▶ **EXERCISE DIRECTIONS**
The records that follow are to be transcribed exactly.

------------------------------------

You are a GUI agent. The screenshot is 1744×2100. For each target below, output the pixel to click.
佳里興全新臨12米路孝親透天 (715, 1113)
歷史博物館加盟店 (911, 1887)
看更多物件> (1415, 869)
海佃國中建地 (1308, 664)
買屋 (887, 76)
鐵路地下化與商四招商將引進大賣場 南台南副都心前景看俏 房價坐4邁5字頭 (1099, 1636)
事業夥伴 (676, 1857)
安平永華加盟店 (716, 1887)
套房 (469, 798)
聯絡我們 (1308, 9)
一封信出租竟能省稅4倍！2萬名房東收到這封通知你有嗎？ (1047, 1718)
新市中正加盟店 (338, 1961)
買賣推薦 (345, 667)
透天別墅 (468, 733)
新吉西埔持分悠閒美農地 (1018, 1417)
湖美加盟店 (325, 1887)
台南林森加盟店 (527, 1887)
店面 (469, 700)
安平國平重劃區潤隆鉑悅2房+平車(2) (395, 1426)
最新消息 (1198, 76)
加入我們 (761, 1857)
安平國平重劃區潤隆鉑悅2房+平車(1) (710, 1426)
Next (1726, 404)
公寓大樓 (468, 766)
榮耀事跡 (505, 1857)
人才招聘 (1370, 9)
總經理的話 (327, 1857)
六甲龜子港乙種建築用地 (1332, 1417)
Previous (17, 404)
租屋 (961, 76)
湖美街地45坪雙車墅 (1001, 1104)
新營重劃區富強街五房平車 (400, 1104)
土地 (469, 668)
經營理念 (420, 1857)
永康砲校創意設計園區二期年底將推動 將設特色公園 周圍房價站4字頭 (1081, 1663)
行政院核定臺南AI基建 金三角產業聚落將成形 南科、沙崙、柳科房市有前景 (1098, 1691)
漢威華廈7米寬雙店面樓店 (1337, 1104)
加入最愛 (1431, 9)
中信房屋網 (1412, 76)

------------------------------------

▶ **COMPLETED TASK**
You are a GUI agent. The screenshot is 1744×2100. For each target below, output the pixel to click.
佳里興全新臨12米路孝親透天 (715, 1113)
歷史博物館加盟店 (911, 1887)
看更多物件> (1415, 869)
海佃國中建地 (1308, 664)
買屋 (887, 76)
鐵路地下化與商四招商將引進大賣場 南台南副都心前景看俏 房價坐4邁5字頭 (1099, 1636)
事業夥伴 (676, 1857)
安平永華加盟店 (716, 1887)
套房 (469, 798)
聯絡我們 (1308, 9)
一封信出租竟能省稅4倍！2萬名房東收到這封通知你有嗎？ (1047, 1718)
新市中正加盟店 (338, 1961)
買賣推薦 (345, 667)
透天別墅 (468, 733)
新吉西埔持分悠閒美農地 (1018, 1417)
湖美加盟店 (325, 1887)
台南林森加盟店 (527, 1887)
店面 (469, 700)
安平國平重劃區潤隆鉑悅2房+平車(2) (395, 1426)
最新消息 (1198, 76)
加入我們 (761, 1857)
安平國平重劃區潤隆鉑悅2房+平車(1) (710, 1426)
Next (1726, 404)
公寓大樓 (468, 766)
榮耀事跡 (505, 1857)
人才招聘 (1370, 9)
總經理的話 (327, 1857)
六甲龜子港乙種建築用地 (1332, 1417)
Previous (17, 404)
租屋 (961, 76)
湖美街地45坪雙車墅 (1001, 1104)
新營重劃區富強街五房平車 (400, 1104)
土地 (469, 668)
經營理念 (420, 1857)
永康砲校創意設計園區二期年底將推動 將設特色公園 周圍房價站4字頭 (1081, 1663)
行政院核定臺南AI基建 金三角產業聚落將成形 南科、沙崙、柳科房市有前景 (1098, 1691)
漢威華廈7米寬雙店面樓店 (1337, 1104)
加入最愛 (1431, 9)
中信房屋網 (1412, 76)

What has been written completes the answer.